TEXT BLOCK:
_ _ _

After the cold vapor compression chiller and the absorption chiller, the gas chiller ranks third in terms of practical importance or frequency of use. However, this refrigeration machine is specifically used in the temperature range between -80 °C to -200 °C.

In addition to the name cold gas refrigeration machine, the name Philips gas refrigeration machine has become common, because this refrigeration machine was developed by the employees of the Philips company. It represents the reversal of the Stirling hot air process and operates at relatively high efficiency.

Other special features are: no liquefaction or evaporation of the refrigerant (hence the name "gas refrigerator") and no working valves.

The system in the laboratory is used for demonstration purposes and to generate liquid air.

Manufacturer: Philips (Philips Process)
Type: PW 7000
Production: about 5 liters of liquid air per hour
Drive power: 6 kW at a speed of 1450 1/min.
Operating pressure: 25 bar
Working material: 10 g helium

Model for determining the degree of delivery

Compressors (such as gas compressors, air compressors, refrigerant compressors) deliver volume flows at different pressure ratios. If the back pressure or discharge pressure of the compressor increases, the discharge capacity of a compressor decreases. This is one of the main reasons for moving from single-stage to two-stage or multi-stage compression above a certain pressure ratio.

The ratio of actually delivered volumetric flow to theoretically possible volumetric flow is called volumetric efficiency. It is in the range of 0.6 .... 0.9 for designed systems.

Thermoelectric cooling with Peltier elements

Peltier elements are used for cooling in the following requirements:

  • precise point cooling
  • good controllability
  • free from vibration and / or low noise operation
  • easy switching between cooling and heating
  • narrow or angled installation conditions

Two plants are available to carry out the experiment. At each of them, the cooling coefficient of performance of Peltier cooling is to be determined.

Beer cooling plant

The cooling of food is the largest application area of refrigeration technology. This experimental model was designed and built as part of a diploma thesis.

_ _ _

WRITTEN INSTRUCTION 1: Copy the records below word for word, starting at their first line and ending with the line that contains "Action: [686, 399]".

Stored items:
_ _ _

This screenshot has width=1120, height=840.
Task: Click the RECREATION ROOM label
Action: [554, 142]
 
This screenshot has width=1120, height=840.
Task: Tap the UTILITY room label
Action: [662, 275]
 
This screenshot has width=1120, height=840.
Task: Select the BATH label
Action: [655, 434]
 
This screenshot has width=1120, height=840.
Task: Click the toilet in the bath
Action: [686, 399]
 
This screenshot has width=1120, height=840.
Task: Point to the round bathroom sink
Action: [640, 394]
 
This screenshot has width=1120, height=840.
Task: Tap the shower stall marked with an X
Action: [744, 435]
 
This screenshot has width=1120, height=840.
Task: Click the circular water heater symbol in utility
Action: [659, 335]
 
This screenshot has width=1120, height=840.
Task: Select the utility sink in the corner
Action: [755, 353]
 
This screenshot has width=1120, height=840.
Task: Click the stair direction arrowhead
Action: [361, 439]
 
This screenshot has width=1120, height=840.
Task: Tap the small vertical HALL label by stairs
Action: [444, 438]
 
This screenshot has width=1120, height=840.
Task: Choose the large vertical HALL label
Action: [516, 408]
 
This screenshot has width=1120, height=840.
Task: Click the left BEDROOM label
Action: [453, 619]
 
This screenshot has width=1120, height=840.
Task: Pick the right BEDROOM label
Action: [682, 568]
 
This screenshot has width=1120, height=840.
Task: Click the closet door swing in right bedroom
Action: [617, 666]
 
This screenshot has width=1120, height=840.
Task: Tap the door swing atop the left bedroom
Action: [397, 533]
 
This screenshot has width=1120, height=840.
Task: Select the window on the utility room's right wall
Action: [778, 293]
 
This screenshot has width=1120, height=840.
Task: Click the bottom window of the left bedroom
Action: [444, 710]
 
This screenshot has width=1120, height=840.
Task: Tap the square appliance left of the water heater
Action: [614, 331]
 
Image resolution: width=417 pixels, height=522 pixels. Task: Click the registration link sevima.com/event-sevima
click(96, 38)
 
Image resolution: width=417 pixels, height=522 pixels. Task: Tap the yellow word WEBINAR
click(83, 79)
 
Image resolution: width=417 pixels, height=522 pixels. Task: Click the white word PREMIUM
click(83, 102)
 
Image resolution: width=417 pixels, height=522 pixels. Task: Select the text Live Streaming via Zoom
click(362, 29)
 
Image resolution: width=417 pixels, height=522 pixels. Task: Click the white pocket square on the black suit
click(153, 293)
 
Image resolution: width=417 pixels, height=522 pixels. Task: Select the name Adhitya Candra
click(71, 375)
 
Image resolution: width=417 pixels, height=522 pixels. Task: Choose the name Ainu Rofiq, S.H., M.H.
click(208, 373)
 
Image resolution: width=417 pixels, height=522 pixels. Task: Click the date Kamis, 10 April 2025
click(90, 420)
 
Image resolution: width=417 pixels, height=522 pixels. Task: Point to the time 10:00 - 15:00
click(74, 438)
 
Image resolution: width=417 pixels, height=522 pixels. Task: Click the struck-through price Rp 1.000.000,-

_ _ _

WRITTEN INSTRUCTION 2: Repeat the passage on refrigeration equipment above word for word, starting at "Other special features" and ending with "certain pressure ratio.".

RIGHT ANSWER 1:
This screenshot has width=1120, height=840.
Task: Click the RECREATION ROOM label
Action: [554, 142]
 
This screenshot has width=1120, height=840.
Task: Tap the UTILITY room label
Action: [662, 275]
 
This screenshot has width=1120, height=840.
Task: Select the BATH label
Action: [655, 434]
 
This screenshot has width=1120, height=840.
Task: Click the toilet in the bath
Action: [686, 399]

RIGHT ANSWER 2:
Other special features are: no liquefaction or evaporation of the refrigerant (hence the name "gas refrigerator") and no working valves.

The system in the laboratory is used for demonstration purposes and to generate liquid air.

Manufacturer: Philips (Philips Process)
Type: PW 7000
Production: about 5 liters of liquid air per hour
Drive power: 6 kW at a speed of 1450 1/min.
Operating pressure: 25 bar
Working material: 10 g helium

Model for determining the degree of delivery

Compressors (such as gas compressors, air compressors, refrigerant compressors) deliver volume flows at different pressure ratios. If the back pressure or discharge pressure of the compressor increases, the discharge capacity of a compressor decreases. This is one of the main reasons for moving from single-stage to two-stage or multi-stage compression above a certain pressure ratio.